## Instructions to follow
What lines of the data below include the word "Check"? Report them by copying each.
------------------------------------------------
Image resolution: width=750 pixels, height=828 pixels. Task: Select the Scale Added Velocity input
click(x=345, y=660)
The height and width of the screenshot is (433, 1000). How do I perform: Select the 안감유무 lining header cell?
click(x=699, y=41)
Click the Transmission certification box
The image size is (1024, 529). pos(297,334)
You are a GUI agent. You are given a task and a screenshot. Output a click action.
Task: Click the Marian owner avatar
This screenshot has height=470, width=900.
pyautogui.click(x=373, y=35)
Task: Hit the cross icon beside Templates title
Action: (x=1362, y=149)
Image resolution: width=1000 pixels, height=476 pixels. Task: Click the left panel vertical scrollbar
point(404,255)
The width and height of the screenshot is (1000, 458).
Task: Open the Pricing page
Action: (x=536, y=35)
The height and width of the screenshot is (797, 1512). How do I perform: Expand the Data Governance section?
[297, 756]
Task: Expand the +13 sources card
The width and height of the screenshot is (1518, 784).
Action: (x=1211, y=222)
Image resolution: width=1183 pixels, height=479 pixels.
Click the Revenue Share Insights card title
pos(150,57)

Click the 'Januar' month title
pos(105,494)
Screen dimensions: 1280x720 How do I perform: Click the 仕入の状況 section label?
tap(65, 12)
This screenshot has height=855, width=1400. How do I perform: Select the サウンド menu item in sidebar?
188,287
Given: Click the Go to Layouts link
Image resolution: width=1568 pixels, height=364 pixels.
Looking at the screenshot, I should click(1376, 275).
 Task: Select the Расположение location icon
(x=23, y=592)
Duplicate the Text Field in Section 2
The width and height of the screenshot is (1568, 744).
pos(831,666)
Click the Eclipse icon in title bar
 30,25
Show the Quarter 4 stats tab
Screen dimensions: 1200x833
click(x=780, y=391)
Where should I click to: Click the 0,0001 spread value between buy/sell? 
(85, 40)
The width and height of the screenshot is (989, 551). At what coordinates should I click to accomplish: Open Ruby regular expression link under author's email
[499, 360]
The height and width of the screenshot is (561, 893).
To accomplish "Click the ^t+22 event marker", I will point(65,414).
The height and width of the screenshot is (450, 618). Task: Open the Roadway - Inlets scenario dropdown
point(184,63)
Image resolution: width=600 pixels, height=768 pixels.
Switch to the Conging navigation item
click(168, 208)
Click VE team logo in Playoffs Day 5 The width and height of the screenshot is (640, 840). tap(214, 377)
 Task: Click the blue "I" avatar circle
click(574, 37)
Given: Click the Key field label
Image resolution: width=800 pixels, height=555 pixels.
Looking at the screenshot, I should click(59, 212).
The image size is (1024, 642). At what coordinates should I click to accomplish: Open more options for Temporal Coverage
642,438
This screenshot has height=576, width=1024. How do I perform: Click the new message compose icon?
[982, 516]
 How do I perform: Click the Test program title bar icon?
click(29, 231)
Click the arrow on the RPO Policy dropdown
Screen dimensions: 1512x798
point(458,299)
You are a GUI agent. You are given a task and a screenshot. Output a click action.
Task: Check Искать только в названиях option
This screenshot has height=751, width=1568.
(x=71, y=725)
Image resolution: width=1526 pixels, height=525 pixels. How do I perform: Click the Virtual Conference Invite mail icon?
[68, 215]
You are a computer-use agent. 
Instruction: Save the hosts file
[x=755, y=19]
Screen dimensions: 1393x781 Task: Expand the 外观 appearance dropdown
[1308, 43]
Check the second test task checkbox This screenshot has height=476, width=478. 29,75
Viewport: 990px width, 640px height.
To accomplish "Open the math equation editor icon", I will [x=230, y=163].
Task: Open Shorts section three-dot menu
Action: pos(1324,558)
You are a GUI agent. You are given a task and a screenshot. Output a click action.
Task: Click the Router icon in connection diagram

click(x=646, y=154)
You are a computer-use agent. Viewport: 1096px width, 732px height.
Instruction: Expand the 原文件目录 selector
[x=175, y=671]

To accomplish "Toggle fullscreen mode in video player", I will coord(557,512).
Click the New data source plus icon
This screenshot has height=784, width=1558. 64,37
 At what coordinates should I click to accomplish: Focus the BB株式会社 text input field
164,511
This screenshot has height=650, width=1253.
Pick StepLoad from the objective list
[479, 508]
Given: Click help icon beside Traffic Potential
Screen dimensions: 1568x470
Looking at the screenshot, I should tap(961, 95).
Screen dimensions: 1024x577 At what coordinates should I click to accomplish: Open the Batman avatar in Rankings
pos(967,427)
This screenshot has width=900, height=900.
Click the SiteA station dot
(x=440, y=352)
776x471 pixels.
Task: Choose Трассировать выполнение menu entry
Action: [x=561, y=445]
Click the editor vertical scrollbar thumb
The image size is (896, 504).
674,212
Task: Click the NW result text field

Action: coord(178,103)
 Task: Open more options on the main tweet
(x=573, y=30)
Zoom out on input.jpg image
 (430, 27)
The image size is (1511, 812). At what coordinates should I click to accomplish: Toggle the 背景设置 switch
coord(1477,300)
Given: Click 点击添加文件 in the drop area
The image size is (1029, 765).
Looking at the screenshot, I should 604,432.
------------------------------------------------
## Result of this task
Task: Check Искать только в названиях option
Check the second test task checkbox This screenshot has height=476, width=478. 29,75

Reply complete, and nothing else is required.